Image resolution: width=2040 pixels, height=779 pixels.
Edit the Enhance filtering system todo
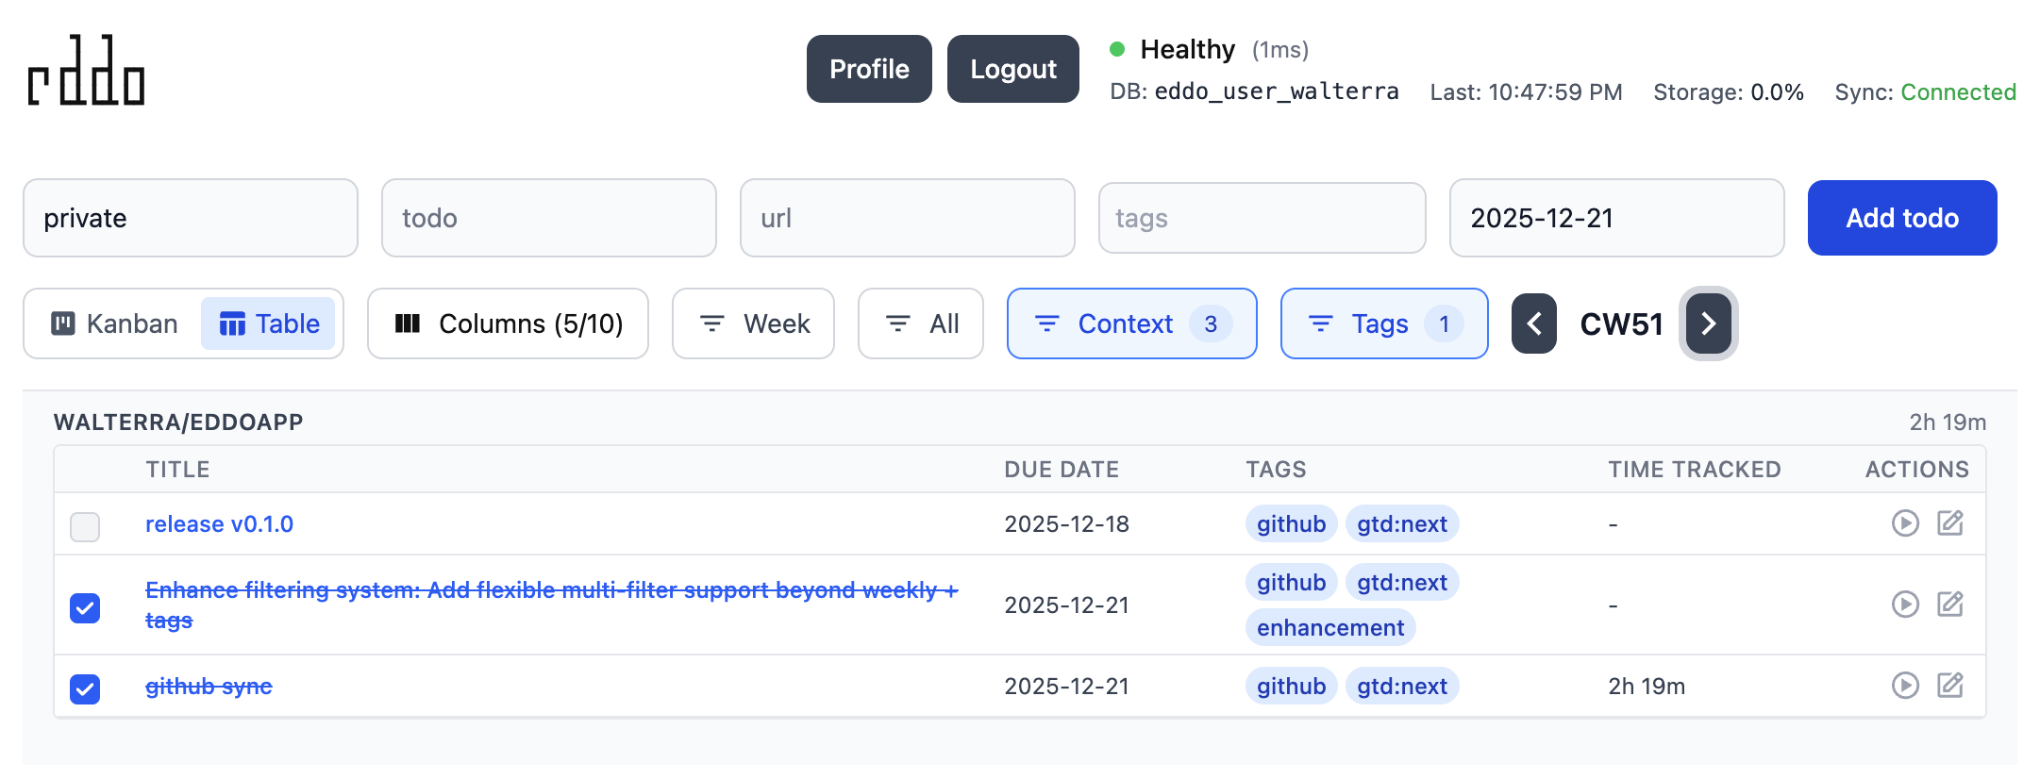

---

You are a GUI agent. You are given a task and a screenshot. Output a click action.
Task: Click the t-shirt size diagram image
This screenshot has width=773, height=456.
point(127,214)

---

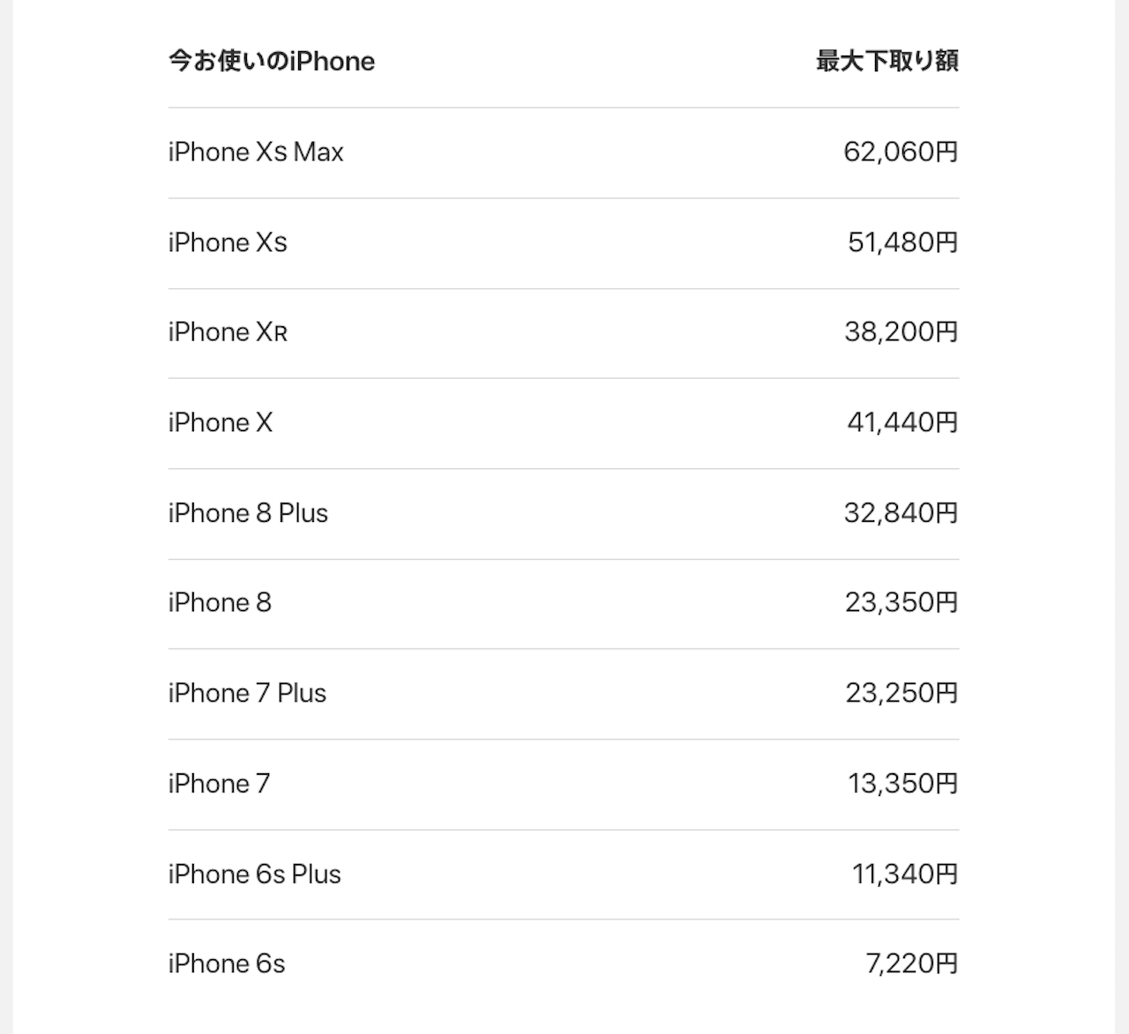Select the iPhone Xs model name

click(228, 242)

-- DIRECTIONS --
Rewrite the rows that begin at the line that has "Image resolution: width=2040" and stop after the line that has "Edit the Enhance filtering system todo", replacing "filtering system" with "search filters" and keeping everything else the same.

-- RESULT FOR THIS TASK --
Image resolution: width=2040 pixels, height=779 pixels.
Edit the Enhance search filters todo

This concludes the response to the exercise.